University of Virginia Library

Alan Markman's pioneering essay on the creation of "A Computer Concordance to a Middle English Text"[1] was one of the earliest attempts to explain how to make such a concordance. However, he concentrated primarily on the problems he and Barnett Kottler faced in the production of their concordance to the works of the Pearl Poet, rather than on a general method of compiling a concordance to a Middle English text. I am now nearly finished compiling a concordance to LaƷamon's Brut, done with an ingenious programmer, George Rompot, and the University of Iowa's IBM 360-65 computer. The results are promising, I think, and some of the methods deserve to be set forth as a practical and practicable means of making a concordance. I have formed some of my ideas with this in mind: that the person compiling a concordance should keep in mind the many uses to which his labors will be put. If this means "extra" work in categorizing and cross-referencing words, separating homographs, or gathering variant forms of one word, this extra work is not only worth-while but necessary to make a useful concordance.

The first step in preparing a concordance is selecting a copy text. Most Middle English texts worth making a concordance for exist in more than one edition, and if there is no "standard" edition of the work, one should select a single text and stick to it, noting in footnotes or a separate table the variants in the other major editions, if they are worth noting. The quality of the edition and its ancillary material should help to determine which one will be used. I emphasize this because it is necessary for the person making the concordance to adopt a "neutral" stance toward his material, and he can do this most easily if he does not have to worry about editorial matters in the text — matters which the editor of the text should be relied upon to decide. By "neutral" I mean that he should rely on his edition for decisions such as the reading of a carelessly-spelled word in the manuscript or the meaning of a word on which other editors disagree. For example, if an editor whose edition is being used glosses a word which is spelled "gode" as "good," the concordancer[2] should list this word under


Page 220
this meaning, despite another editor's decision to interpret this word as "god." Warnings that this is the concordancer's policy must appear in the concordance; for if one tries to adopt one reading from one editor, one from another, and yet a third from his own reading of the text, he is no longer a mere concordance-compiler, but an editor, and his concordance will be of little use to anyone trying to find a word. To be useful, a concordance must enable its user to locate quickly the word he wants to find; if the text used for the concordance is edition A, but the concordance lists words under interpretations given in edition B or C, the user will not be able to find the word he seeks.[3]

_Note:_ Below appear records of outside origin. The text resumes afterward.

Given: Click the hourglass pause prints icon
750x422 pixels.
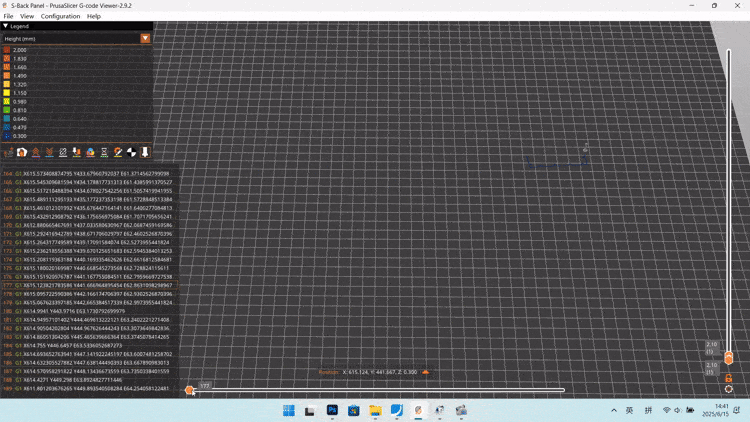Looking at the screenshot, I should click(x=104, y=152).
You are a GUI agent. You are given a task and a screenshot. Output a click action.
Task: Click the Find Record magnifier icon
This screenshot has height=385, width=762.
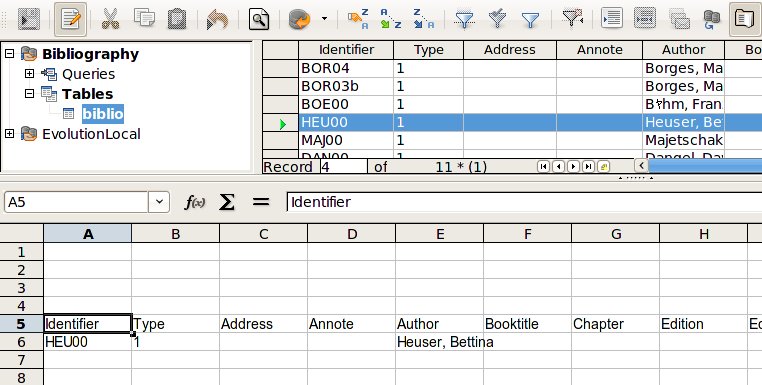coord(259,19)
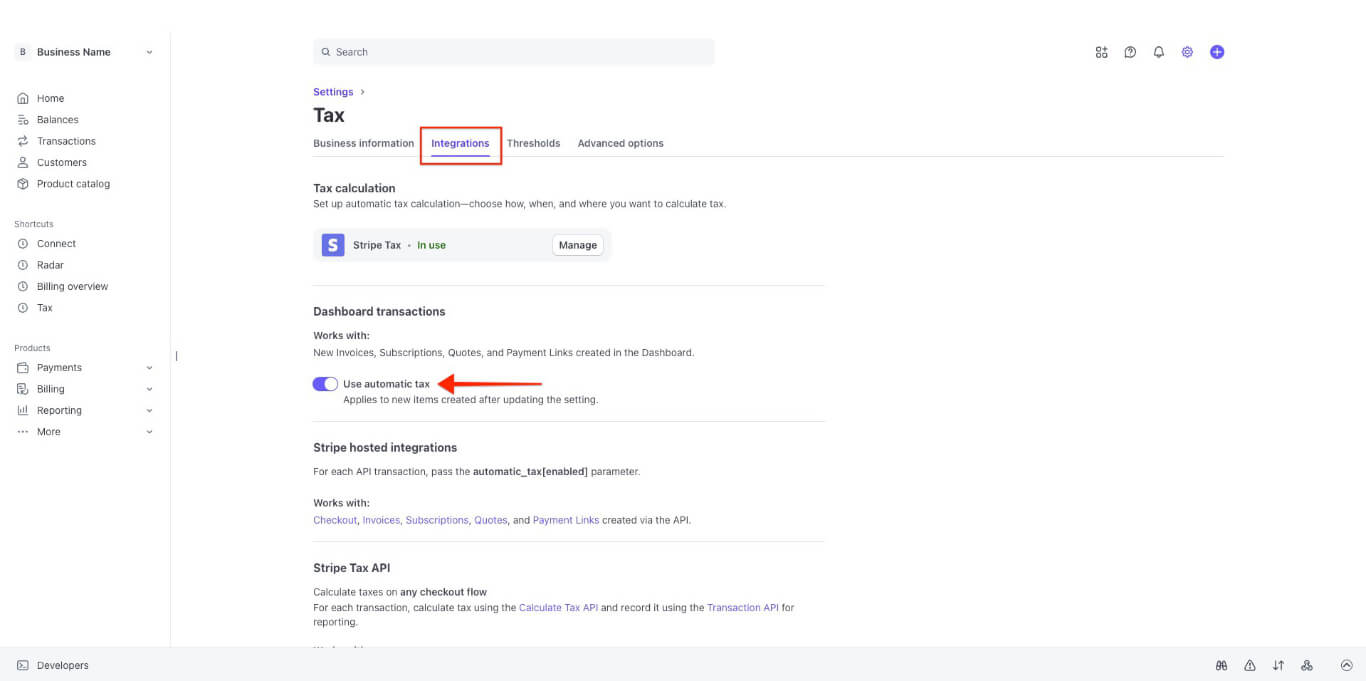Click the warning triangle icon in bottom bar
The width and height of the screenshot is (1366, 681).
1249,665
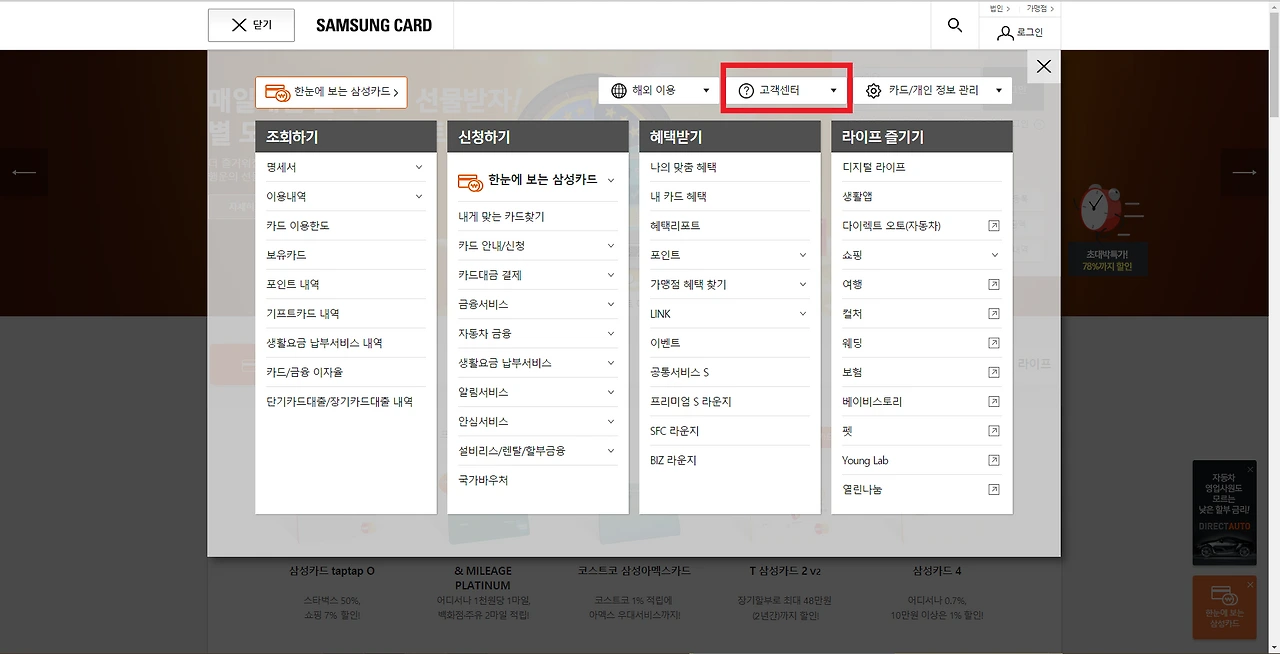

Markman says that the next major problem faced by the concordancer is to put the text into what he calls a "machine readable" format "so that the computer system can digest it and perform operations with it" (p. 55). By now many people in the humanities have worked enough with computers to consider this a fairly trivial problem; but one important thing must be kept in mind before this phase of the computer project is begun: what will the final output look like, and therefore, what sort of information is it necessary to feed into the computer to arrive at this design? For example, before I actually began the work on my concordance, Professor Stephen Parrish of Cornell University Press suggested that to make my final output more readable and attractive than some of the earlier computer-assisted concordances, I should try to design the final output to be printed in upper and lower case letters, rather than the usual upper case computer printing. So when I put the text onto IBM cards, I coded in a special character which preceded all upper case letters. Eventually the special symbol was deleted, the letter following it was printed in upper case, and the line was back-spaced to fill up the space formerly taken by the special character.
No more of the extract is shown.